I do not understand why there is no division for each team by 2? For a given team, it does not matter if player a was select first and then player b, or visa versa. Pls. help

Hi Ron,

Your question is not clear. Can you please elaborate.

The numerator is all the options to take all the teams (choose two from 6, then choose 2 from 4) The we divide this by 3! so that we take into account all possible permutations of the teams. But for each team, of player a and player b, it is the same team if a is chosen first and then b, just as if b were chosen first and then a. So to my logic, we need to divide each team for example 6C2 by 2 to take that into account.... no?

lets says for the 1st team i chose any two boys ( so it is 6c2 i.e 15 ways ) now two members are out and i am left with 4 boys ,,,now i agn chose 2 boys out of 4 ( 4c2....6 ways )

now only two members will be left and they will form the third team

so total no of ways 15 * 6 = 90

You have selected the "first team", the "second team" and the "third team" i.e. you have ordered the teams.

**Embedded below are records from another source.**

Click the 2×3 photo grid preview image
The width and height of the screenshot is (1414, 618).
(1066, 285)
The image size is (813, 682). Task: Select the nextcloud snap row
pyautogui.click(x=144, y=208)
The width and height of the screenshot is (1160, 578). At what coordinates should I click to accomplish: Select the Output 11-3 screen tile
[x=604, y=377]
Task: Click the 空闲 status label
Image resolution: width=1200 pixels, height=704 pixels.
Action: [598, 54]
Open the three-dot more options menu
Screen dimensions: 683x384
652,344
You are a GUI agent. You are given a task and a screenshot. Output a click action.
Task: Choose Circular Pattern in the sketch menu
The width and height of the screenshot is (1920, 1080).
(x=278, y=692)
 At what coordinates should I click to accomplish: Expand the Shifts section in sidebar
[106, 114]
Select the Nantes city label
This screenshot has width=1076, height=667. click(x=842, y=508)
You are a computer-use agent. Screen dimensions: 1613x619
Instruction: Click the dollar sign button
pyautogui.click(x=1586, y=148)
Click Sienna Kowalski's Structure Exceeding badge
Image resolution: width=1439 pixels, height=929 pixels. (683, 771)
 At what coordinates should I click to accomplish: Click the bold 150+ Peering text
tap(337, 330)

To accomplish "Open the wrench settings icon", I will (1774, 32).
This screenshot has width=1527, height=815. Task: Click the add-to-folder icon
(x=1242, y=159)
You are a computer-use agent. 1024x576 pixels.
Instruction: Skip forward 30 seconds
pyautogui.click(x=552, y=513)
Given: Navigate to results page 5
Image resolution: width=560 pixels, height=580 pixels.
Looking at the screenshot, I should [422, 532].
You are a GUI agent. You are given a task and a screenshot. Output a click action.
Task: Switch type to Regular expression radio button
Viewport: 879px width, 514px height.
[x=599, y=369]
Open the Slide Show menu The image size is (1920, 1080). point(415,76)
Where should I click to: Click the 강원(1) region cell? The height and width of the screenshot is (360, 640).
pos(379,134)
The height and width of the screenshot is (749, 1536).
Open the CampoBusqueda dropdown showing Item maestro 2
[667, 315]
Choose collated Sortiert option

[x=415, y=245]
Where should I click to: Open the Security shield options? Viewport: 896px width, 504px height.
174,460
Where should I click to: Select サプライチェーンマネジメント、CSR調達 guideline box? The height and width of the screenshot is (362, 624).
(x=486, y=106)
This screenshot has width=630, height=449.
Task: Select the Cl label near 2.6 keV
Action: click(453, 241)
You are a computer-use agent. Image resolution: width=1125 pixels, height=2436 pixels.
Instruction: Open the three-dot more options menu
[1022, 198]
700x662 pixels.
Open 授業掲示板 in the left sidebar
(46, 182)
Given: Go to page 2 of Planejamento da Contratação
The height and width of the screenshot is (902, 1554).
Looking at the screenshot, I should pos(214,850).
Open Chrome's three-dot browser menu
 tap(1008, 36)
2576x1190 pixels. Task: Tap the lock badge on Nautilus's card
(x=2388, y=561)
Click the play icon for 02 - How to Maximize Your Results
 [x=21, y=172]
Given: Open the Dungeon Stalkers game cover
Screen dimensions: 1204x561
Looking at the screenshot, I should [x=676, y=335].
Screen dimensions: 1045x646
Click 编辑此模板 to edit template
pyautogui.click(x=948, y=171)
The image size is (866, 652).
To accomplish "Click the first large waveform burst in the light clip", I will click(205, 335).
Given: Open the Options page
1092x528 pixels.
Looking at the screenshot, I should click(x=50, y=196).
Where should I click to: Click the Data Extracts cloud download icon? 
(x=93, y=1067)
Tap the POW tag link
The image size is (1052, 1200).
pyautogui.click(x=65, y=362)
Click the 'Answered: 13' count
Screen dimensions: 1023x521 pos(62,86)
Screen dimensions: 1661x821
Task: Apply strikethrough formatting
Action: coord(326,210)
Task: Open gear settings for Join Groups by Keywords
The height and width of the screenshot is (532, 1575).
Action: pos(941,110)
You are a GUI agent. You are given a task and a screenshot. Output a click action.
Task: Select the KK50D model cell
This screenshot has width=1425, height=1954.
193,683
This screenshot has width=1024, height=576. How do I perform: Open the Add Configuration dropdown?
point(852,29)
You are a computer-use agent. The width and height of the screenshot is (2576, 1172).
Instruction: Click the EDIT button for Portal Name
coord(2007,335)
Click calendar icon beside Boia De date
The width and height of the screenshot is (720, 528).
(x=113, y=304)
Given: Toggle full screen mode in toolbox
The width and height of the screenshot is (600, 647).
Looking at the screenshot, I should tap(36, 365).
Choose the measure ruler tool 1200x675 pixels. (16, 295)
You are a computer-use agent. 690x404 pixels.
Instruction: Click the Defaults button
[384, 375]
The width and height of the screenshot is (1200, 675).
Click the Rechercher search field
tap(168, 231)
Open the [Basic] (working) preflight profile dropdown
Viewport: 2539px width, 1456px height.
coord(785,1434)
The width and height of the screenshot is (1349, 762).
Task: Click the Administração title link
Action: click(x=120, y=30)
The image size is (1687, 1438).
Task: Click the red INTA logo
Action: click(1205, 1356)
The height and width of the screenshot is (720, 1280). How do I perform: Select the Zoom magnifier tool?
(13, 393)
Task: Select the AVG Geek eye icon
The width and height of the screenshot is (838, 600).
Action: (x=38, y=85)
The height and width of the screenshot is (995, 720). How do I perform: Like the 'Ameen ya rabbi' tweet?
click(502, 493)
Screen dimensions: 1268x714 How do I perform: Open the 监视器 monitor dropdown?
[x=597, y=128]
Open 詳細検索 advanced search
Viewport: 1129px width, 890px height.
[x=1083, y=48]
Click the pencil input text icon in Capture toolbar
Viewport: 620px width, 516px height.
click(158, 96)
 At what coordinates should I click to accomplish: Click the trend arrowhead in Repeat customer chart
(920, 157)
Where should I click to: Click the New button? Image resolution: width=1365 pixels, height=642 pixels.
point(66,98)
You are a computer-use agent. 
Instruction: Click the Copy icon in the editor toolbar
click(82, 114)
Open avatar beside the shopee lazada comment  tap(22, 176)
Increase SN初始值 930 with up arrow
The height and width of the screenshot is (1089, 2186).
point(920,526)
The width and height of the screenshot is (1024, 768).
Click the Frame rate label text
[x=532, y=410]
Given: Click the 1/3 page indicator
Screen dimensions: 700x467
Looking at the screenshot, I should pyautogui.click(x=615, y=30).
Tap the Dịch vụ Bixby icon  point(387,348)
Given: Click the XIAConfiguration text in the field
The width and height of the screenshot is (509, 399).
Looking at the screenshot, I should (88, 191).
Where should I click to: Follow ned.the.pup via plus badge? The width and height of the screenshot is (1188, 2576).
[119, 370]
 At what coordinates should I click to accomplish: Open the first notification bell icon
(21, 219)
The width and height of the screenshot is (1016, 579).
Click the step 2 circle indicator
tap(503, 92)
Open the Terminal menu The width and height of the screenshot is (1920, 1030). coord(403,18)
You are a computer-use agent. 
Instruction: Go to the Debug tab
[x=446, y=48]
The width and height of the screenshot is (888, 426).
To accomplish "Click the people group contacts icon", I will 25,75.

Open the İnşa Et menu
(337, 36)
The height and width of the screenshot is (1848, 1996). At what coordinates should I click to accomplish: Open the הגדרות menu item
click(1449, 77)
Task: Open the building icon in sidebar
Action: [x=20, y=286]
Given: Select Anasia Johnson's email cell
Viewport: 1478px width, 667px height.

Say, you select A and B for first team, C and D for second team and E and F for the third team. Now say you select C and D for first team, A and B for second team and E and F for third team. Are they different selections? No. We just need 3 teams. The three teams are A and B, C and D and E and F in both cases. So we need to divide the teams we obtain by 3! to get rid of the team arrangement.

Re: Six highschool boys gather at the gym for a modified game [#permalink]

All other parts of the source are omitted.